Brazil's first elected leftist president took office today, pledging to ease the agony of countless impoverished and hungry people in South America's largest country, a fertile land the size of the continental United States.

Choking back tears as he spoke to an estimated 200,000 supporters, Luiz Inacio Lula da Silva said there was no excuse for hunger among any of Brazil's estimated 50 million poor. "If at the end of my mandate all Brazilians have the possibility to eat breakfast, lunch and dinner, I will have fulfilled the mission of my life," the former union leader and head of the Workers Party said.

Lula warned, however, that the task would be difficult.
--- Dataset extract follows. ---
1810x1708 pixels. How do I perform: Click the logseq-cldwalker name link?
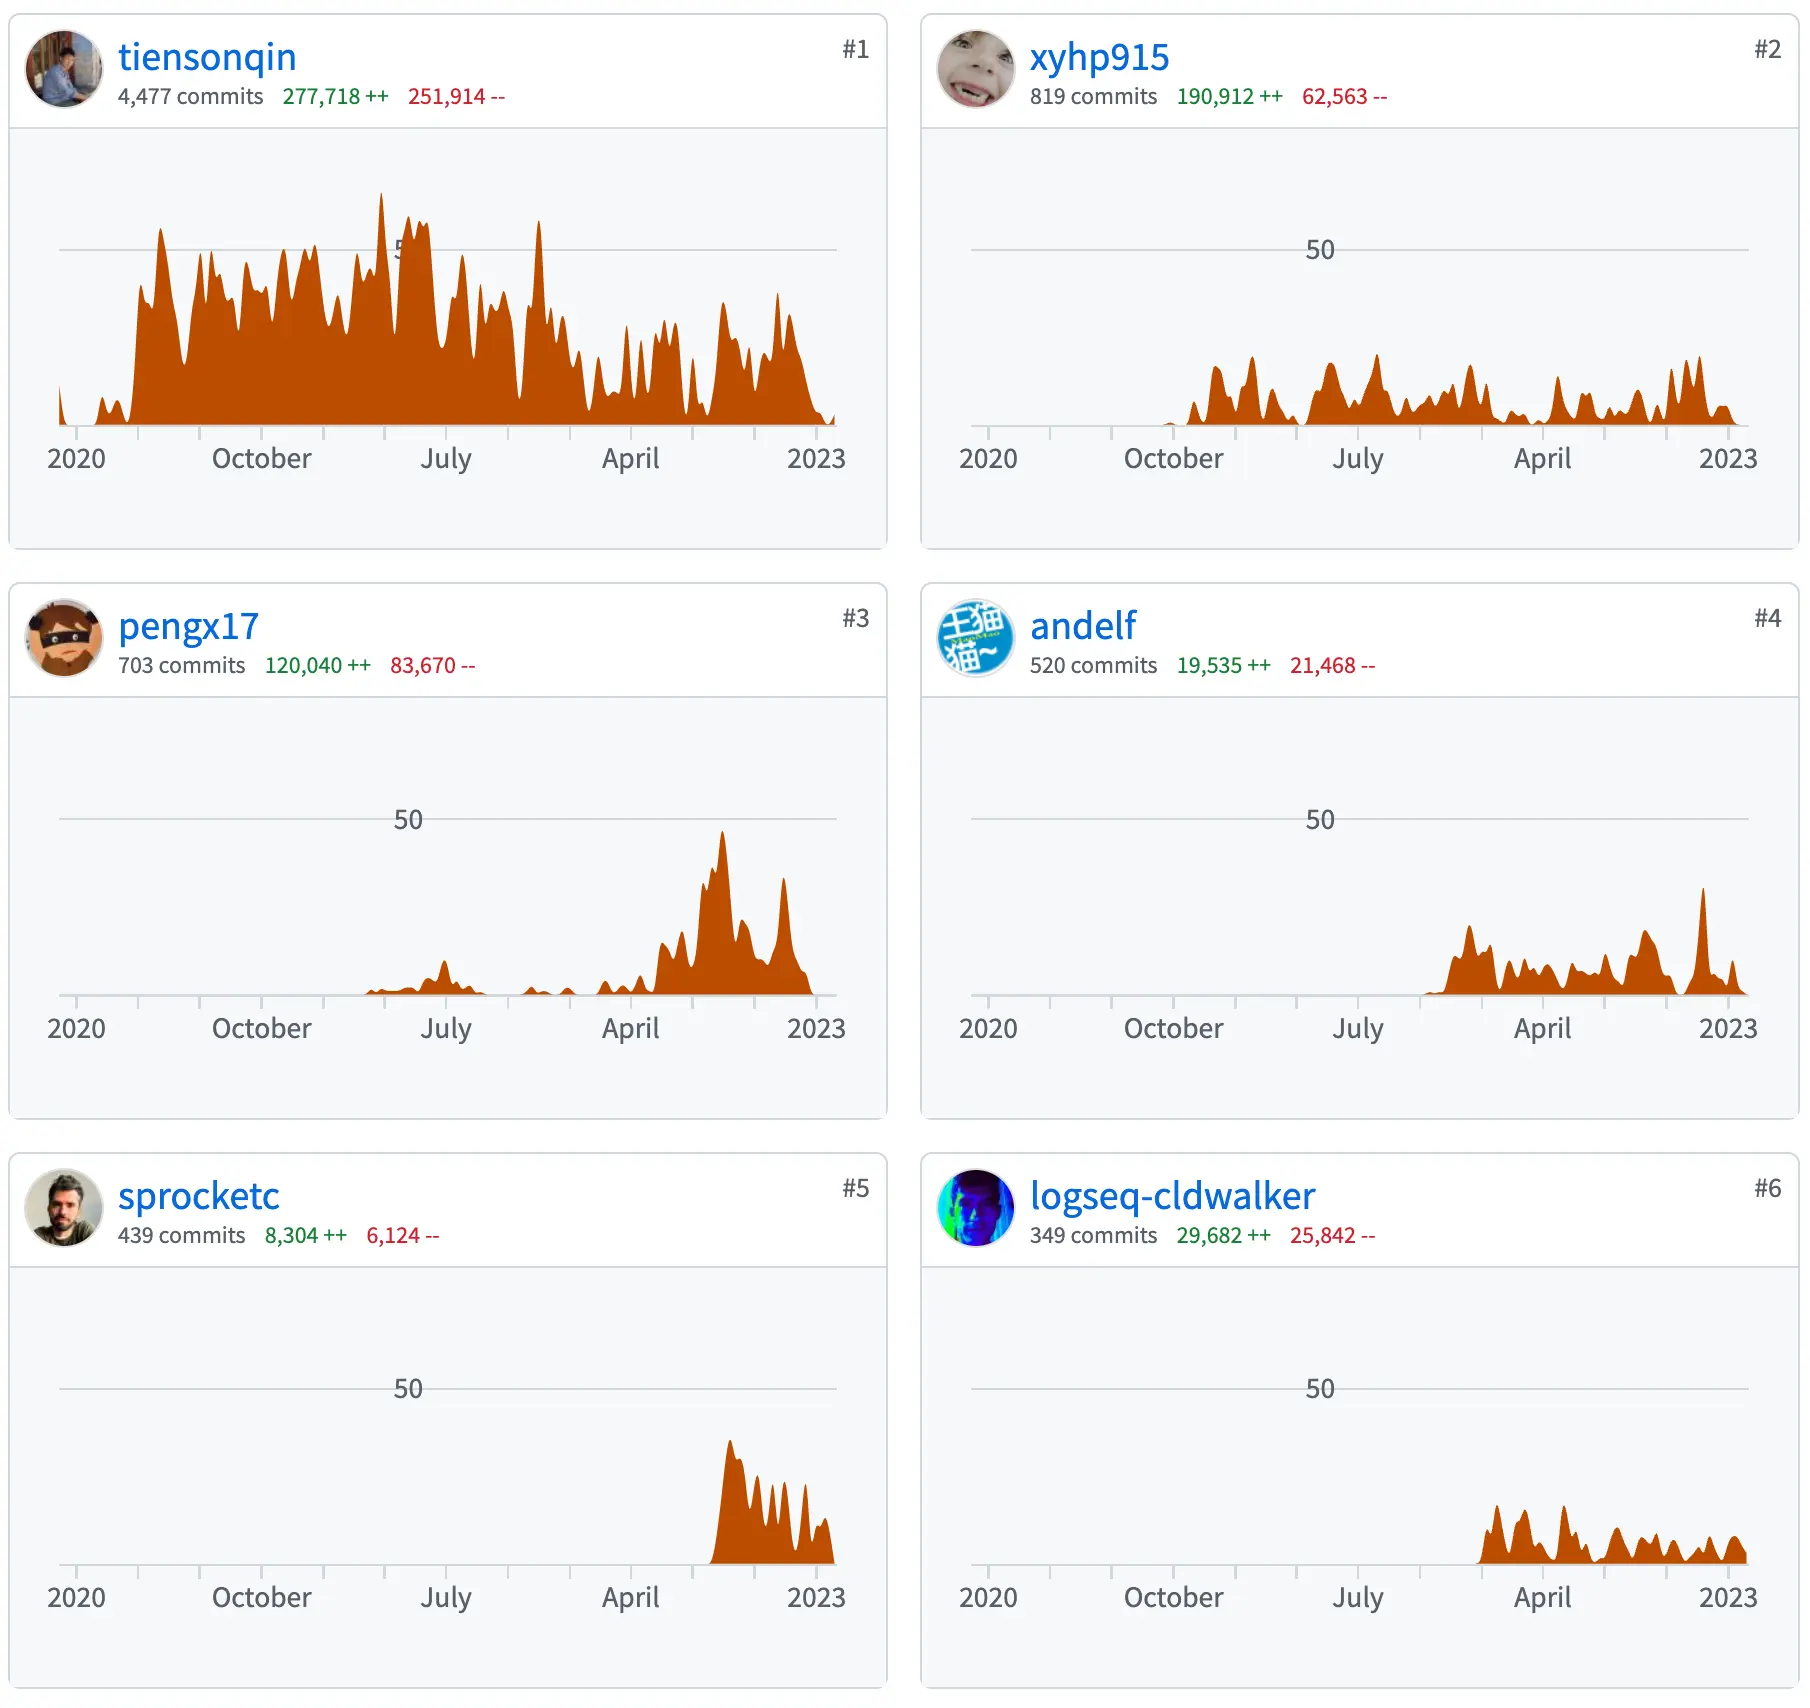[1172, 1196]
Brazil's weakened economy has produced double-digit inflation and a 35 percent loss in the value of its currency last year. "No one can reap the fruit before planting the trees," Lula said.
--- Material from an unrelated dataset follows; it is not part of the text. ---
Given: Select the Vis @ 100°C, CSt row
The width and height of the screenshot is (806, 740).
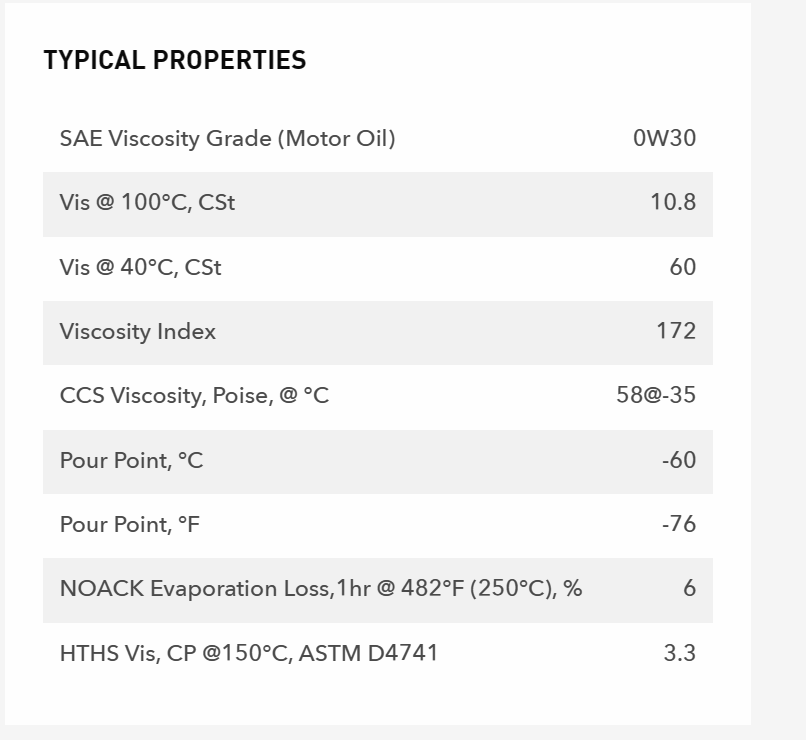Looking at the screenshot, I should [x=378, y=205].
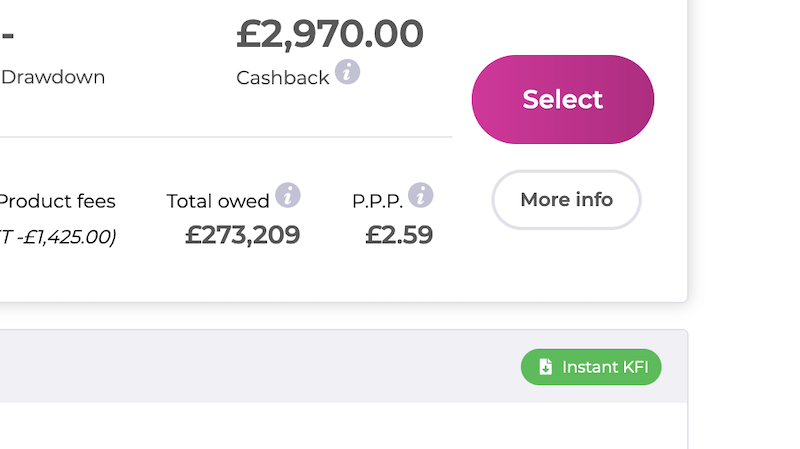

As Lula began to speak before Congress, supporters who jammed into a huge park outside danced and chanted, "Lula! Lula!" Then they fell silent, transfixed by the son of a dirt-poor farmer who dropped out of the fifth grade to shine shoes and sell peanuts. The scene was in stark contrast to previous Brazilian presidential inaugurations, when crowds never numbered more than 30,000.

Lula said he would fight inflation, reduce corruption, boost efforts to give land to the poor and negotiate hard with the United States over the terms of a hemisphere-wide free trade agreement.
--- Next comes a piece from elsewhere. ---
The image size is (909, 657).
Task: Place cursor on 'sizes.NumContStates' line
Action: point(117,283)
Psychiatry professor Maria Aparecida Gussi and her 13-year-old daughter cried tears of joy during the speech. "All I want is a better Brazil for my children, and he's giving us that hope," Gussi said. "The hope that it will be better."

After the swearing-in and speech before Congress, Lula ascended a ramp to the presidential building and accepted from outgoing President Fernando Henrique Cardoso the green, blue and yellow presidential sash.

Leaders and representatives of 119 countries -- including presidents of seven other Latin American nations -- attended the inauguration.

The United States sent Trade Representative Robert B. Zoellick. He and Sen. Mike Enzi (R-Wyo.) met this morning for an hour with Antonio Palocci, Lula's finance minister.

"It was a listen-and-learn visit, in which the basic economic problems of Brazil were discussed," Zoellick said in a statement.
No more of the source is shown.